I would be willing to help with a migration to a proper grammar parsing engine. This seems to me to be the direction that the tool should be heading in, as it continues to gain more rules and features. I would suggest that we would gain 2 major benefits from moving to a tool such as peg.js -

  1. A language engine should be able to make the run in one scan, rather than N scans for each rule with the current regex methodology. It should improve performance on the tool. Even with a better parser/tokenizer, unless we implement our own fsm it would most likely still end up being iterative and not gain as much performance.
  2. Currently there are many edge cases that are being implemented as new rules - @include_static, @include_once. If properly implemented, the language engine should hopefully not require these band-aid style fixes, as the parsing style should be more robust and be able to handle these scenarios.

Hopefully this makes sense to everyone, and I would definitely be interested in this being the future direction of preprocess.

BendingBender commented 9 years ago

@orionstein, since you have commit access, you can start implementing this, if you want to. I would also find it very interesting. I've never implemented a parser/tokenizer before nor have I used PEG.js to define a language grammar.
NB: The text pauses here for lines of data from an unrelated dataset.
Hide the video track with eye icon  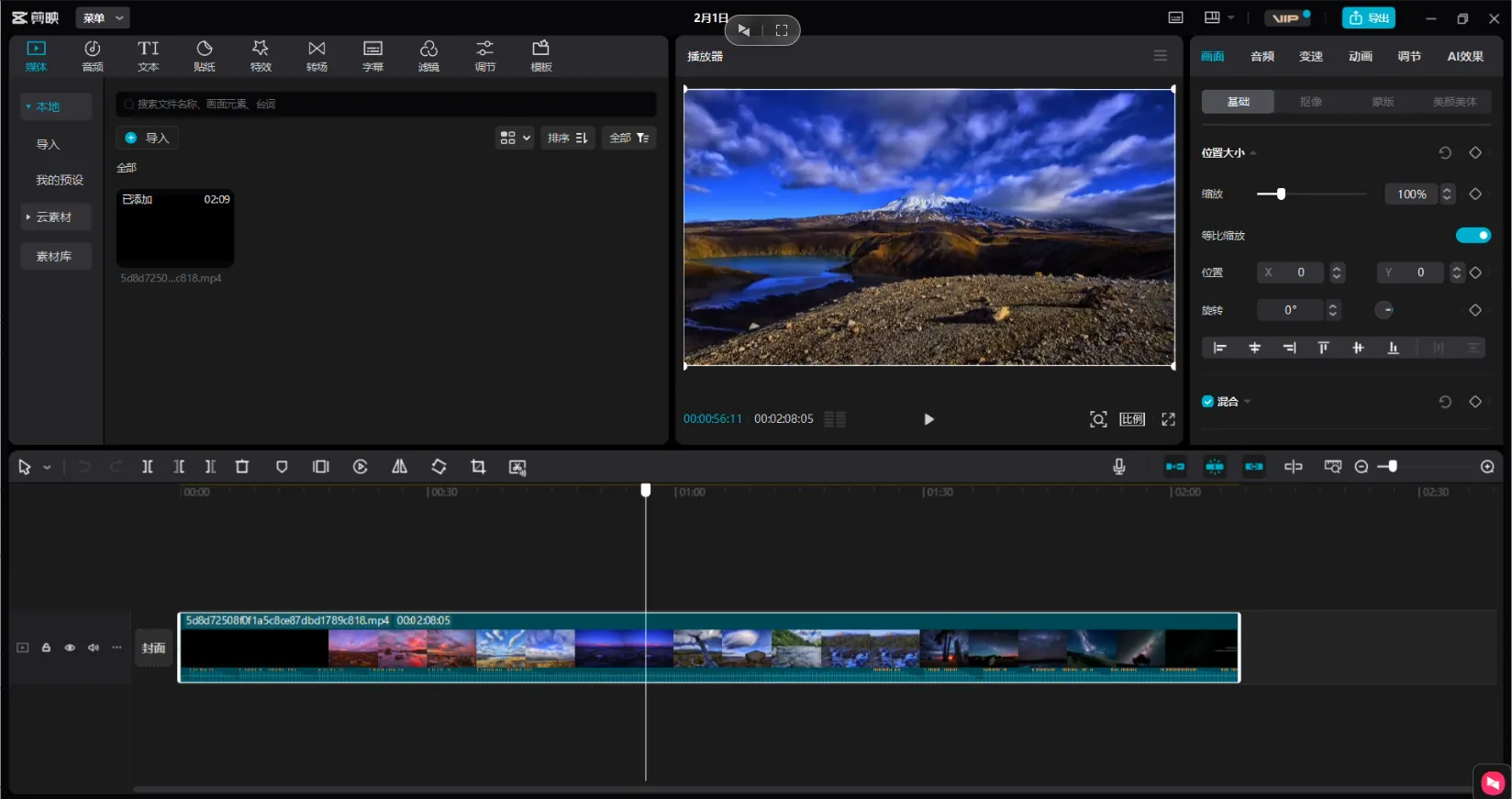pos(70,648)
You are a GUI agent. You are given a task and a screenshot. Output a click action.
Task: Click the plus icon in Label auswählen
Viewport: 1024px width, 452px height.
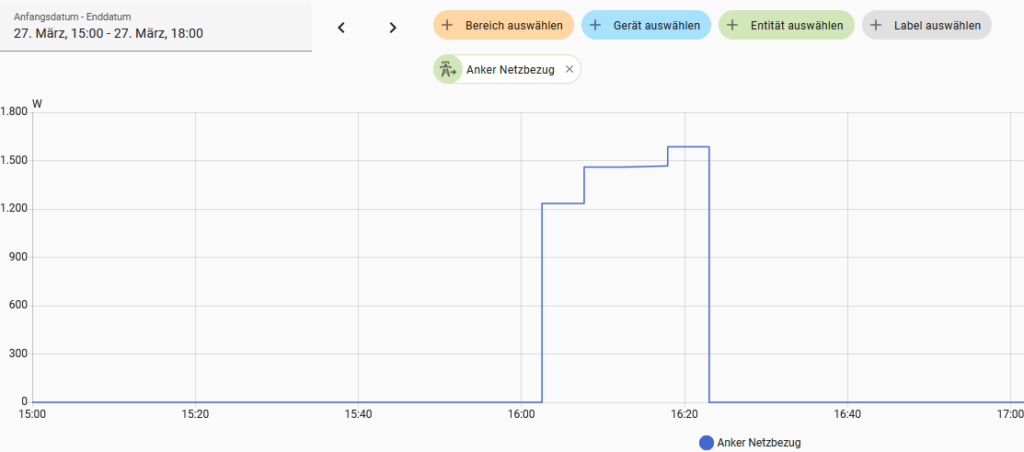coord(876,25)
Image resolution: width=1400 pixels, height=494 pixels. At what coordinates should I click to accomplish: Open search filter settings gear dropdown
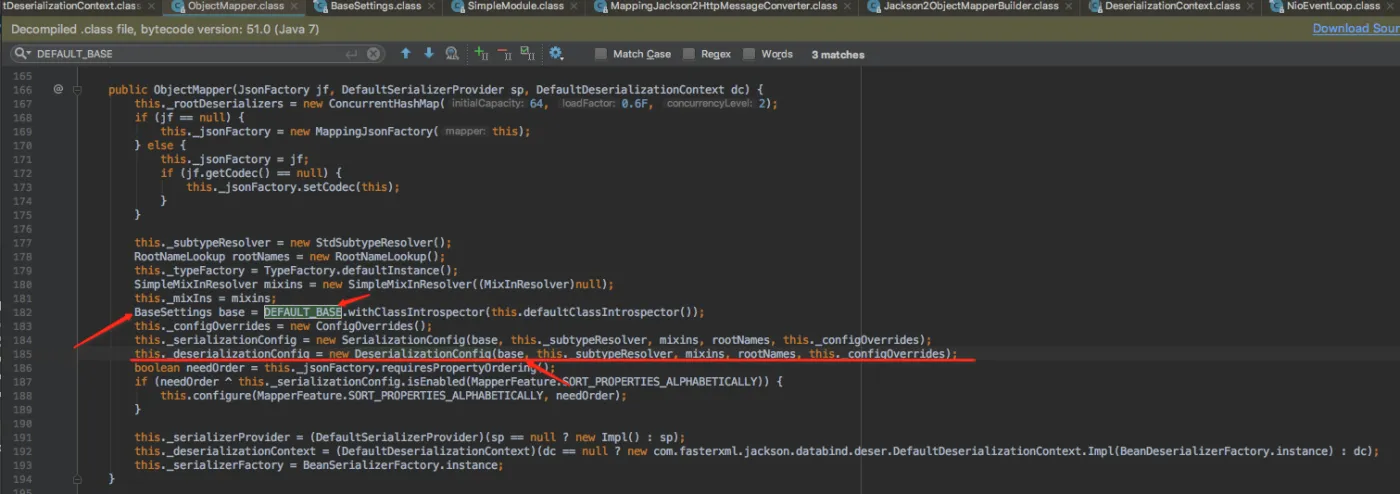point(556,54)
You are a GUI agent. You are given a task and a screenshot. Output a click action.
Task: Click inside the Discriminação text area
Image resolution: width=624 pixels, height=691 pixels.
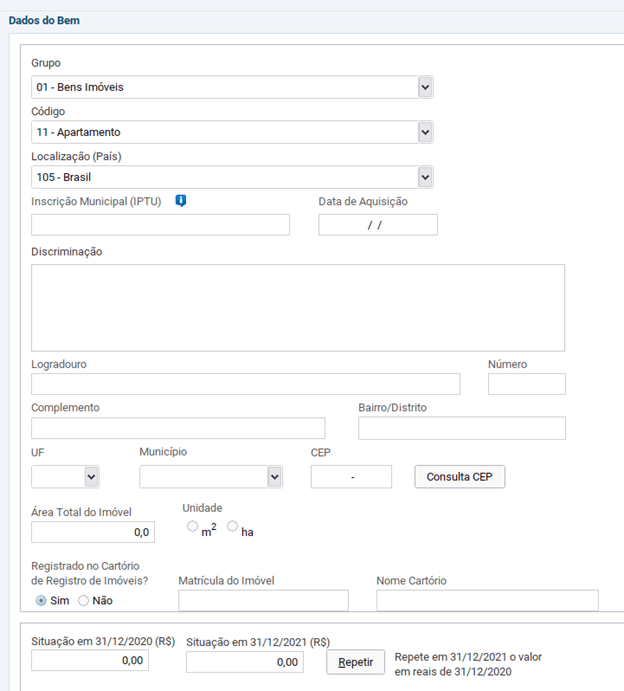pos(298,308)
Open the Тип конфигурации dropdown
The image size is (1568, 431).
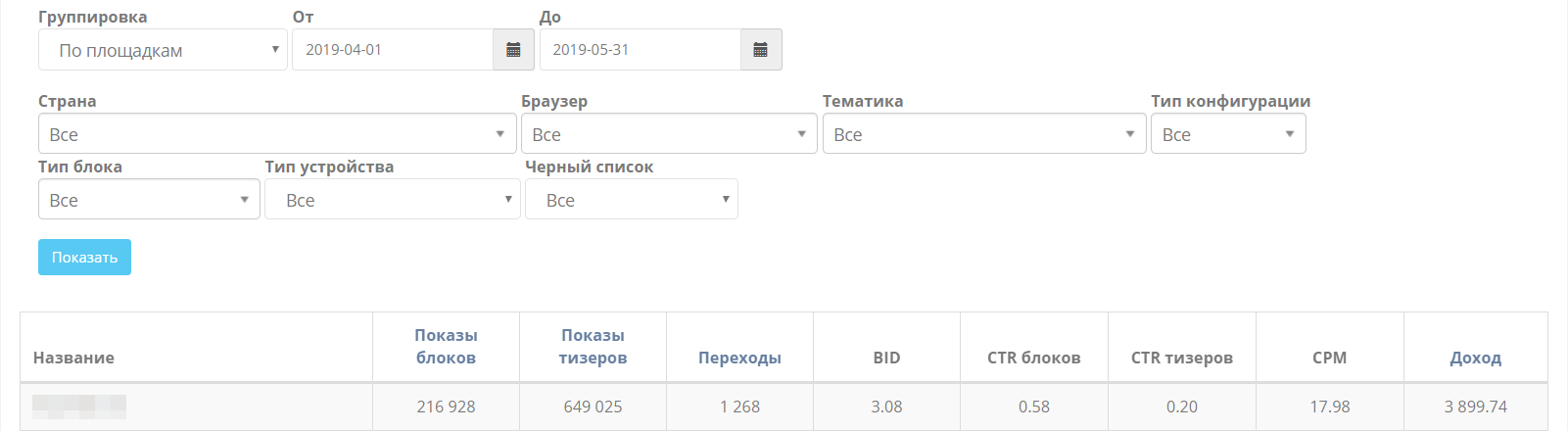(x=1228, y=134)
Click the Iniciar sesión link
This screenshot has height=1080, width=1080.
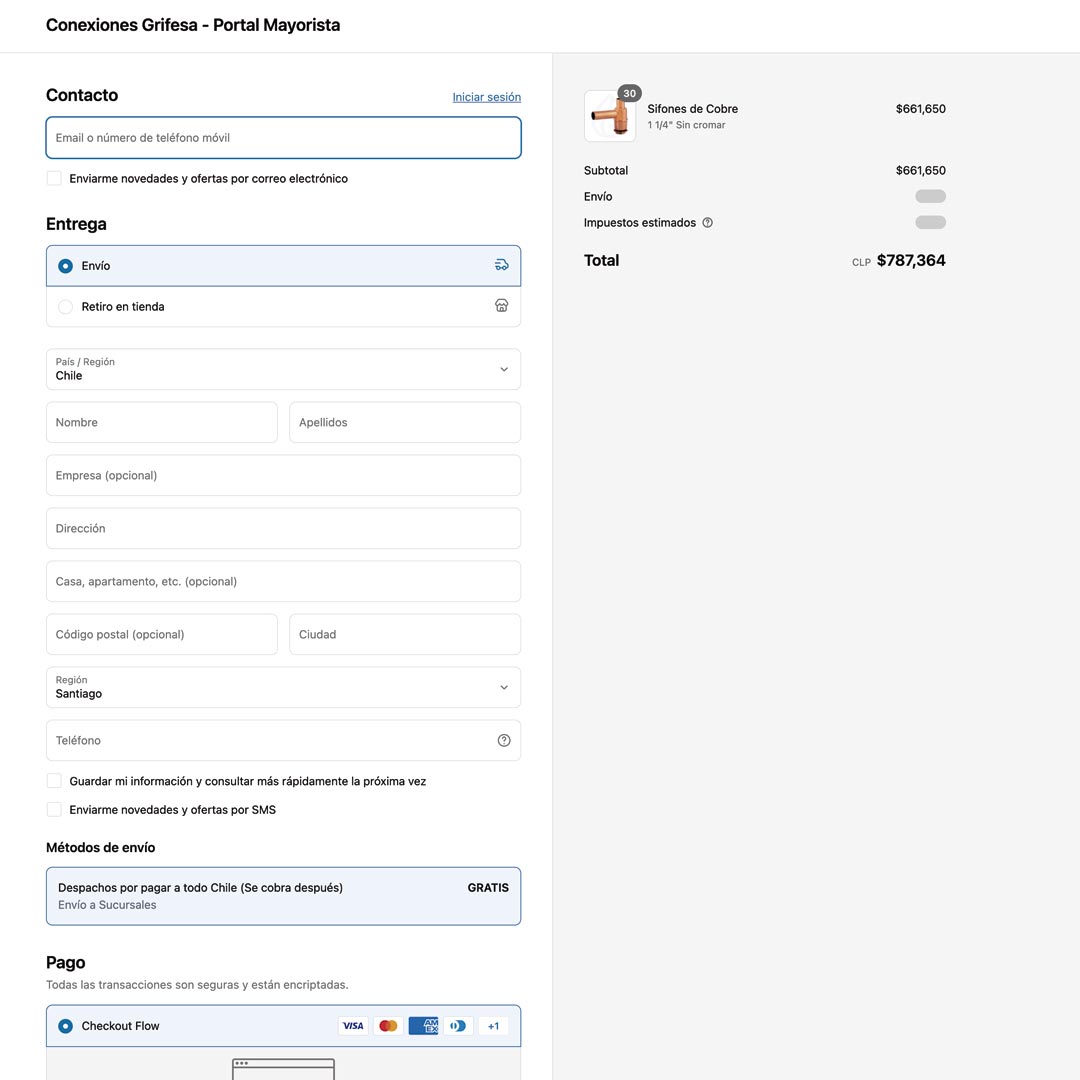[x=486, y=97]
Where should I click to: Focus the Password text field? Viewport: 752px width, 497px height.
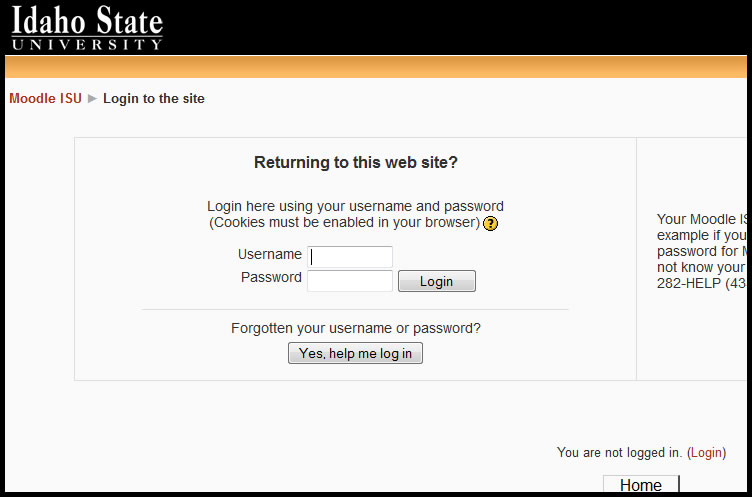(x=350, y=281)

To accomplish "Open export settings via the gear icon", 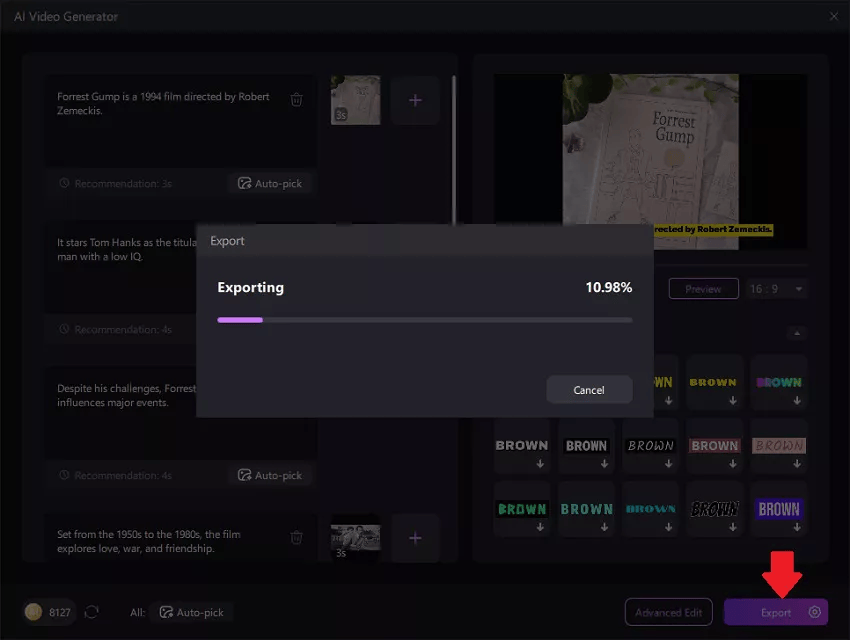I will pos(815,611).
I'd like to participate in this. I think that the best way to start doing it in collaboration is to set up a milestone and create tasks that each of us can assign to oneselves to coordinate the implementation in a branch.

The problem is that to verify that we actually are improving things first we need to set up some performance tests in order to measure our progress, as @Frizi suggested. We have therefore to either make it in nodeunit or port the suite to another test runner (like mocha).

orionstein commented 9 years ago

@BendingBender, I'll start putting it together in my fork - I'm not sure, however, if I would want to commit here a version that had some elements implemented in PEG and some implemented in regex. I think a milestone or feature/directive approach would work well, but it would be a matter of figuring out how to collaborate while remaining the integrity of the current regex system until it is deemed stable enough to move over. A larger scale performance test would be good to write in any case, as it will let us compare the grammar vs regex systems, but also in the case we decide to stick with a regex based system it will help us identify and optimize problematic code moving forward.

BendingBender commented 9 years ago

I was suggesting to work on a branch so that each of us can contribute and can see the current progress. This would prevent situations where the same feature is implemented twice by two different devs and it wouldn't interfere with master. But do as you like, it's your time investment.

Frizi commented 9 years ago

Writing real AST generator with PEG could also help with #59 a lot. In case you are implementing this already, preprocess should be able to output generated AST next to actual output. This may be very helpful for external tools (I'm looking at you wallabyjs).

BendingBender commented 9 years ago

@Frizi did you observe the build duration regression as a consequence of recent changes on this lib or was it as you've introduced preprocess in your project?

Frizi commented 9 years ago

Hard to say, as I didn't had much files preprocessed before. Also, after trying to process everything, I included big libraries to the mix. After blacklisting, it get down to few seconds. It means measurements are needed.

BendingBender commented 9 years ago

Added performance measuring for the test suite run in #71. Not sure whether this will suffice but at least we can compare performance during development of one version. Maybe I should add another perf measurement test but not now.